One example. Is Modi going after Vijay Mallya of Kingfisher for non-payment of loans? Why, on the other hand, is he unable to waive loans that hard-working farmers have been unable to repay for reasons they cannot control – like the failure of rains?
And why is only Vijay Mallya mentioned in Indian media reports? Mallya is only a front for Rothschild interests….
in the same way that Khodorkovsky was a front for Rothschild interests.
What about the vast public sector loans made to the scion of the Tata drug-running fortune, Ratan Tata, a Rothschild cohort, to purchase over-priced Corus steel (at $12.1 billion) on the advice of N. M. Rothschild, the merchant banker?
The purchase was made at the height of the commodity boom, only 6 years after Corus was a penny-stock.
Tata is another friend of the Rothschilds, getting low-priced loans from Indian public sector banks to help out Corus, and selling his cars in India at twice the price they fetch in the international market.
Corus, originally British steel, foundered on the demands of highly paid unionized British workers, with their plush pensions.
MODI-MYTH:
The main problem in India is corruption and dishonesty, a problem of culture, to be addressed forcibly by the government.
FACT:
Corruption or graft in India, as elsewhere, is a symptom, not a cause of India’s woes.
Behind the symptom is the real cause, which is is not cultural, but political: the replacement of a healthily functioning economy by a system of political patronage run from the center.

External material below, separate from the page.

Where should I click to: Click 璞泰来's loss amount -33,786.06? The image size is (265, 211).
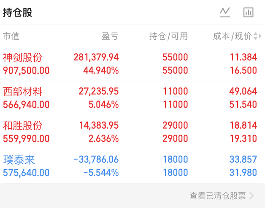tap(96, 160)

In a patronage system, WHO you are and WHOM you know are more important that WHAT you do.
Instead of competing honestly for money, through providing better services, businesses are forced to compete for favor from the political class.
This necessity has dribbled down into the lowest-class from the highest.
Call it trickle-down graft.
Why is the center so influential?
Ultimately, it’s because of the life-blood of the economy – money – is controlled from the bank at the center – the RBI.
Furthermore, behind the RBI is a more remote but far more powerful center – the BIS.
Behind the BIS stands the great central controller, the globalist Rothschild cabal.
The prevalence of corruption in a society thus has little to do with the innate honesty or lack of honesty among people.
In a famous 2013 survey of major cities all over the world, the Reader’s Digest ((not known to be unfriendly to the West) actually found that when money-laden wallets were dropped on the road, the two cities where they were most often returned with the money intact and the reward refused, were Helsinki and Mumbai.
Notably, Helsinki is in Finland, which is ranked at the top of corruption-indices. Mumbai is in India, which is ranked toward the lower end of most corruption indices.
That says a great deal about such indices. It says even more about the divergence between the POLITICAL category of “corruption” and the MORAL category of honesty.
By deliberately confusing the two, practiced RSS propagandist Modi has dressed up a thoroughly political project, a black operation hatched by the Anglo-Zionists, in the swadeshi (home-made) and swachha (white) robes of national health and morality.